O tráfico de pessoas na Declaração de Salvador

Débora Aranha *

Adital – Durante a semana terceira semana de abril, o Centro de Convenções de Salvador se tornou território das Nações Unidas, recebendo em torno de 3.000 autoridades e técnicos das delegações de 103 países para o 12º Congresso das Nações Unidas sobre Prevenção ao Crime e Justiça Criminal. A Declaração de Salvador, homologada na segunda-feira, 19 de abril, contém a síntese das recomendações e reconhecimentos das delegações. O documento contém 55 tópicos relacionados à justiça criminal e a garantia de direitos humanos.


No centro das discussões sobre o tráfico de pessoas durante o Congresso esteve o monitoramento da Convenção Contra o Crime Organizado Transnacional e do Protocolo Adicional para Prevenir, Suprimir e Punir o Tráfico de Pessoas, Especialmente Mulheres e Crianças (Protocolo de Palermo), que completa dez anos de adoção pela Assembléia da ONU. Embora vários avanços sejam percebidos, ainda existem lacunas na implementação do Protocolo de Palermo em todo o mundo. Assim sendo, torna-se fundamental monitorar a sua implementação de forma mais efetiva. Através de sessões temáticas e consulta pública durante o encontro, as ONGs chamaram atenção para os Estados Membros para a declaração, feita na 4ª Conferência das Partes da Convenção das Nações Unidas Contra o Crime Organizado Transnacional, de que uma abordagem centrada na vítima seria essencial para ter uma estratégia efetiva para proteger e atender vítimas do tráfico, tanto na implementação do Protocolo quanto no seu monitoramento.

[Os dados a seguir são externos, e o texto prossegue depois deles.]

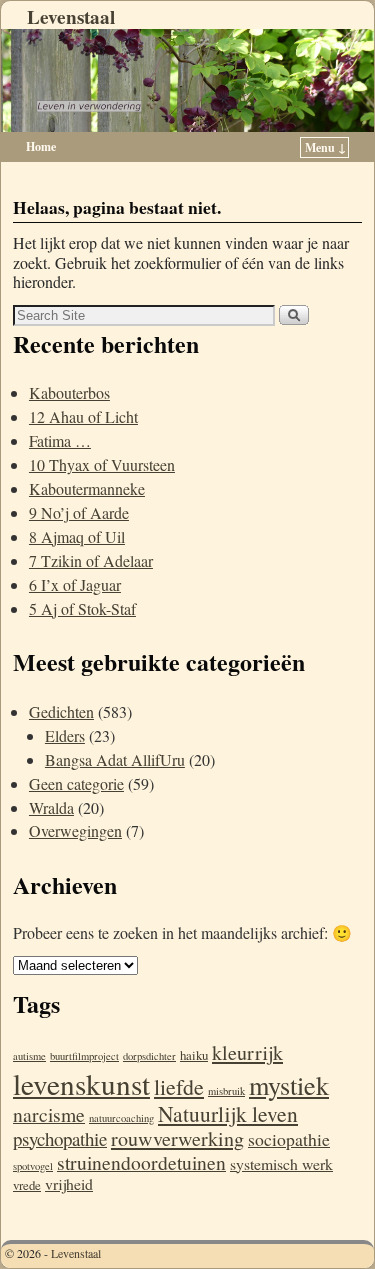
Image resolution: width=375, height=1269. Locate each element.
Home (41, 146)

As ONGs pediram urgência na implementação de mecanismos de monitoramento em que sejam dados voz e poder de participação para a sociedade civil e as vítimas.

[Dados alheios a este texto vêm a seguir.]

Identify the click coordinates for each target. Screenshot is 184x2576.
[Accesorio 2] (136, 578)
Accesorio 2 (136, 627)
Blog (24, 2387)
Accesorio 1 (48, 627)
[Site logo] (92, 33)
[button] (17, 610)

Na agenda oficial e paralela, experiências dos diversos países e da sociedade civil foram apresentadas e discutidas, como a experiência global do Instituto Winrock no enfrentamento ao tráfico de pessoas, o plano nacional de enfrentamento ao tráfico de pessoas, pesquisas realizadas junto a vítimas e exploradores e uma análise do impacto da internet sobre o tráfico de pessoas. O tema foi alvo ainda de vídeos e documentários exibidos durante o Congresso e de um espetáculo teatral protagonizado por jovens do Centro de Referência Integral de Adolescentes, apresentado no Teatro Iemanjá.
A Declaração de Salvador, através do item que trata do tráfico de pessoas, conclama os Estados Membros à adoção de legislação, estratégias e políticas para a prevenção do tráfico de pessoas, o indiciamento dos infratores e a proteção das vítimas do tráfico, de acordo com as diretrizes do Protocolo de Palermo. Solicita ainda que os Estados adotem uma abordagem centrada na vítima com total respeito aos direitos humanos das vítimas de tráfico, em cooperação com a sociedade civil e organizações não-governamentais.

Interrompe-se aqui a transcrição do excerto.